À 3 heures, la nuit où Billy cuve sa morphine en prison, deux solides Britanniques amènent à l’hôpital un nouveau malade. Il est minuscule. C’est Paul Lazzaro, l’individu aux vêtements à pois, le voleur d’autos de Cicero dans l’Illinois. On l’a surpris à chiper des cigarettes sous l’oreiller d’un Anglais. Celui-ci, à moitié dans le cirage, lui a cassé le bras droit et l’a étendu raide.

L’Anglais responsable de tout cela aide à transporter Lazzaro. Il a les cheveux carotte et pas de sourcils. Dans la pièce, il jouait le rôle de la Fée bleue, tante de Cendrillon... Pour l’instant, il soulève d’une main sa moitié de blessé, tout en fermant la porte de l’autre. « Il est léger comme une plume », constate-t-il.

L’Anglais chargé des pieds de Lazzaro est le colonel qui a envoyé Billy au pays des songes.

La Fée bleue est très mal à l’aise et pas contente du tout.

— Si j’avais su que je me battais contre un avorton, je n’aurais pas mis le paquet.

— Hum.

La Fée bleue ne cache pas son dégoût à l’égard des Américains.

— Faiblards, puants, toujours à pleurer sur eux-mêmes ; un tas de faux jetons crasseux, voleurs, chassieux. Pires que ces cons de Russes.

— M’ont pas l’air brillant, en effet, lâche le colonel.

Un commandant allemand se présente. Il considère les Anglais comme ses amis intimes. Il leur rend visite presque quotidiennement, se plonge avec eux dans des jeux de société, les initie à l’histoire allemande, s’assied à leur piano, leur donne des cours de langue usuelle. Il répète que, privé de leur compagnie d’hommes civilisés, il deviendrait fou. Son anglais est impeccable.

Il regrette vivement que ses compagnons aient à supporter les bidasses américains. Il leur promet qu’on ne les gênera pas plus d’un jour ou deux, qu’on expédiera promptement les intrus à Dresde comme travailleurs réquisitionnés. Il a en main une brochure publiée par l’Association allemande de l’encadrement des prisons. C’est un rapport sur la conduite dans les camps des hommes de troupe américains. Rédigé par un ancien Américain devenu quelqu’un au ministère allemand de la Propagande. Il s’appelait Howard W. Campbell Jr.

Il devait par la suite se pendre alors qu’on allait le juger comme criminel de guerre. C’est la vie.

Pendant que le colonel réduit la fracture de Lazzaro et prépare le plâtre, le commandant allemand lit à haute voix des passages de la monographie de Howard W. Campbell Jr. Celui-ci a eu son heure en tant qu’écrivain dramatique. L’ouvrage débute ainsi :

L’Amérique est la plus riche nation du monde, mais ses citoyens sont souvent pauvres et quand ils le sont, on pousse chacun d’eux à se haïr. Pour citer l’humoriste américain Kin Hubbard : « C’est pas une disgrâce d’être sans un sou, mais c’est tout comme. » En fait, c’est bien un crime pour un ressortissant U.S. d’être démuni bien que sa patrie soit une fédération d’indigents. Dans tout autre pays la tradition populaire cite des exemples d’hommes besogneux mais remplis de sagesse et par là plus estimables que quiconque possède or et grandeur. Les gueux du Nouveau Monde n’ont pas de telles légendes. Ils se rabaissent et glorifient leurs supérieurs dans l’ordre social. Le bouge le plus infâme, dont le propriétaire ne peut joindre les deux bouts, a bien des chances d’afficher sur le mur un écriteau portant cette cruelle inscription : « Si tu es si malin, pourquoi n’es-tu pas bourré aux as ? » Il n’y manquera pas non plus le drapeau national, de la taille d’une main d’enfant, enfilé sur un bâton de sucette et flottant au-dessus de la caisse.

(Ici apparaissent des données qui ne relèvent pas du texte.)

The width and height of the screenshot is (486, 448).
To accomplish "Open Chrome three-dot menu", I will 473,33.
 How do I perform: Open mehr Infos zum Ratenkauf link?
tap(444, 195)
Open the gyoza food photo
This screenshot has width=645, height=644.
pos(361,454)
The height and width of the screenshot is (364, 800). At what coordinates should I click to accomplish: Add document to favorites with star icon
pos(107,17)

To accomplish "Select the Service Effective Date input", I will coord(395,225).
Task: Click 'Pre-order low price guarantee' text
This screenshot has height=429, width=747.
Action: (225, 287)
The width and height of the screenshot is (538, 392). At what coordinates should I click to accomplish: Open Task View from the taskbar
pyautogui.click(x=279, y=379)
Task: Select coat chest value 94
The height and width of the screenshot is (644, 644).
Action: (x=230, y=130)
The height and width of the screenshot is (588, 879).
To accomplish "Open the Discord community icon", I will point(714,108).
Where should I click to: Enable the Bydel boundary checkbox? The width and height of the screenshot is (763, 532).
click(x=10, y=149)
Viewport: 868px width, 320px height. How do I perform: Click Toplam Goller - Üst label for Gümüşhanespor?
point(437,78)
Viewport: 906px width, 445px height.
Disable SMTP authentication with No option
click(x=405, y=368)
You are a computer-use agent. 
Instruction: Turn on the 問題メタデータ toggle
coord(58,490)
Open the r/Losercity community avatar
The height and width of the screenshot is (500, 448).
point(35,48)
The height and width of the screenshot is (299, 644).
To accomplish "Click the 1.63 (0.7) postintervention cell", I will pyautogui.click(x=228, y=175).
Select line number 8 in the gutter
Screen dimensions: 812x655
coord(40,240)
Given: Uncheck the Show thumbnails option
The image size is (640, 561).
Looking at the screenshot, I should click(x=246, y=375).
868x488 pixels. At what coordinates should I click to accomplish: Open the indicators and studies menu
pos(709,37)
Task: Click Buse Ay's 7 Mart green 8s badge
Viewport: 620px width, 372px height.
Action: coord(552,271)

Certains assurent que l’auteur du pamphlet, originaire de Schenectady dans l’État de New York, possédait le quotient intellectuel le plus élevé parmi les criminels de guerre mis dans l’obligation de se pendre. C’est la vie.

Mes concitoyens, comme tous les êtres humains, admettent nombre de choses qui sont manifestement fausses. La plus virulente contre-vérité est qu’il est facile à tout Américain de faire fortune. Personne n’est prêt à reconnaître combien, en fait, âpre est la conquête de l’argent ; en conséquence, ceux qui n’en ont pas se rongent. Ce sentiment de culpabilité est une mine d’or pour les possédants qui ont fait moins en faveur des nécessiteux, dans le domaine privé aussi bien que public, qu’aucune classe dirigeante depuis l’ère napoléonienne.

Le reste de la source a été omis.